Pastor Apologizes For Hate-filled Halloween Hand-out

by  Leah Nelson  on November 2, 2011
The pastor of an Ohio church that, for Halloween, gave children an anti-atheist cartoon “Gospel tract” published by a radical Christian hate group, has issued a public apology and denunciation of the cartoon’s “extreme methodology.”

The tract, titled “Mean Momma,” is the work of Chick Publications, an evangelical ministry that the Southern Poverty Law Center has long listed as a hate group due to its militant, vitriolic propaganda war against anyone who doesn’t adhere to its particular brand of Christianity.

“Mean Momma” illustrates the story of the fictional Petunia Parker, a grouchy atheist who rejects the hospitality of her neighbors, curses God, and tells her children that “it’s okay to live any way you want.” One by one, the children die – one in a car crash, one from suicide, and one in a tornado that also wrecks the house – until Petunia repents of her evil ways, accepts Christ, and is saved.

Responding to a deluge of negative comments on the church’s Facebook page, Pastor Kenny Cousar of Northview Baptist Church in Hillsboro, Ohio, wrote on Oct. 29, “Annually, our church has a ministry of passing out Gospel tracts with our candy to children as an outreach to our communities. Unfortunately, we did not realize that one of our tracts was not appropriate. That is our fault for not paying attention to the tract in the first place. Our church does not endorse this type of extreme methodology that was represented in this particular tract, and we can assure you that we will not let this happen again. In our zeal to get the Gospel out, we were careless; but our church is a loving church that loves souls and wants to do all we can in our community to help as well as spread and share the Gospel message of Christ.”
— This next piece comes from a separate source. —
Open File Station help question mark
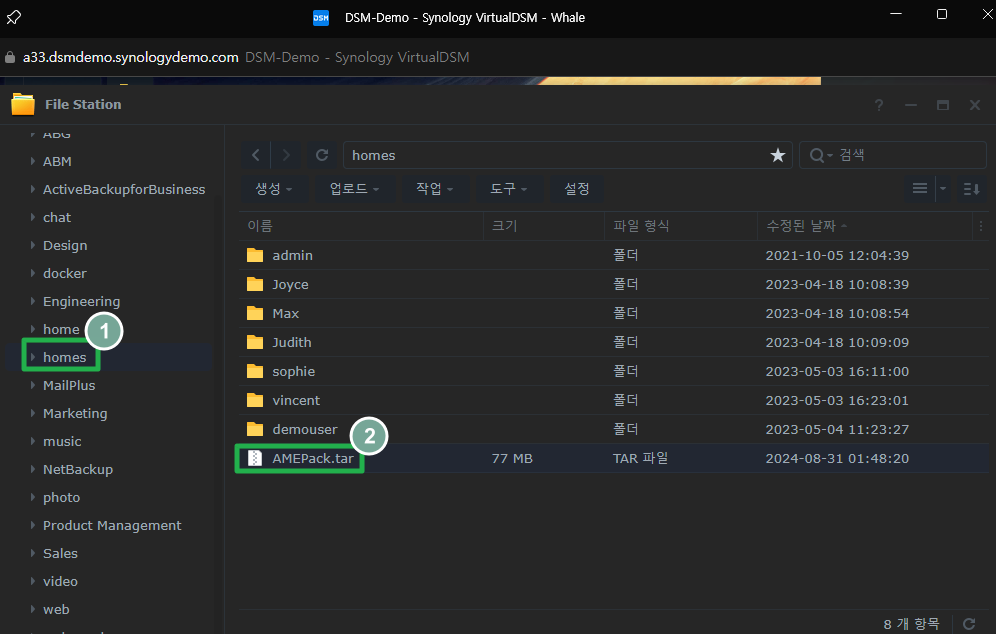This screenshot has width=996, height=634. (879, 105)
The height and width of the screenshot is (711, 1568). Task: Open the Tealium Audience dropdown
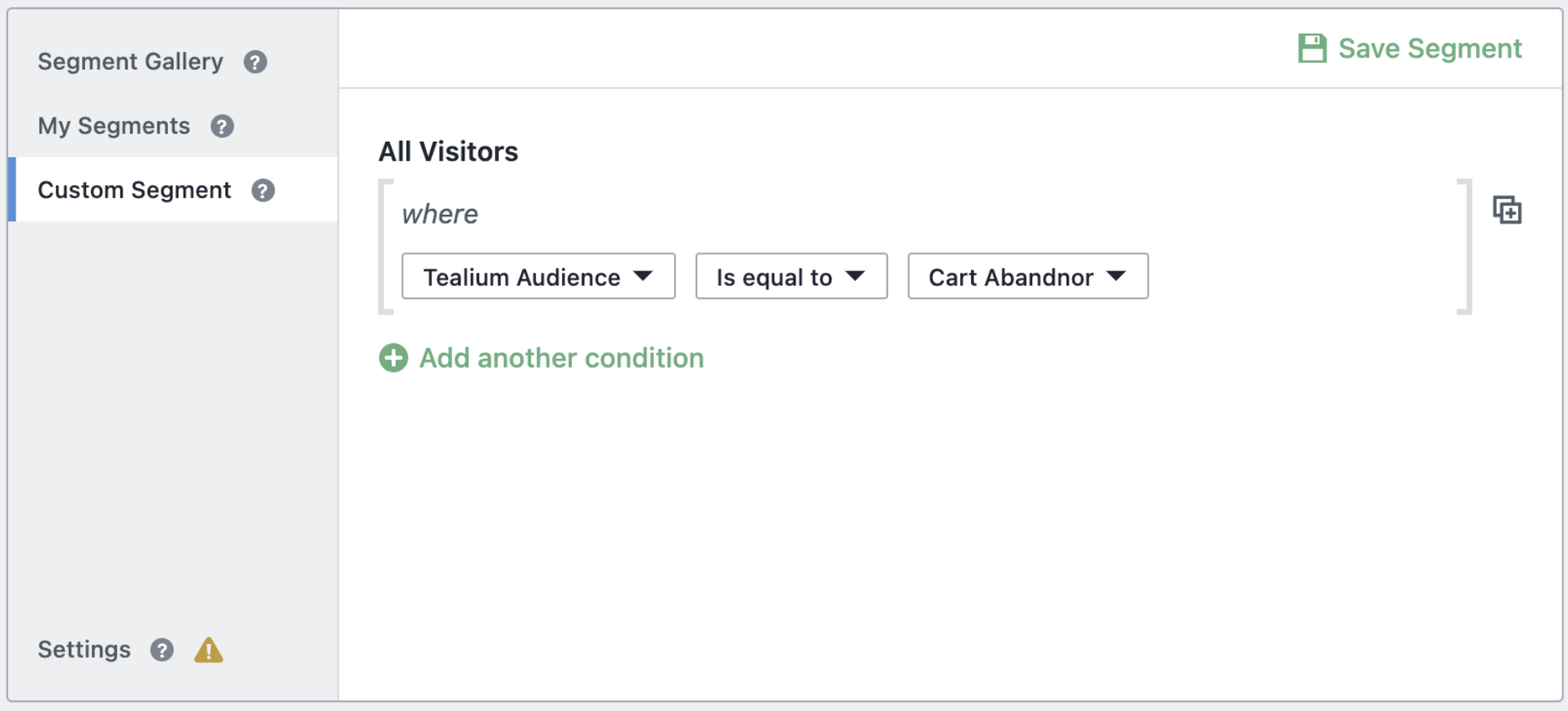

Atheists aren’t Chick Publications’ only target. The California-based ministry, founded almost 50 years ago by Jack Chick – who still writes and illustrates much of its material – is also anti-Muslim, anti-gay, and anti-Mormon. Perhaps the greatest target of its wrath is the Catholic Church, which it calls a “false religious system” that worships a “blasphemous wafer god.”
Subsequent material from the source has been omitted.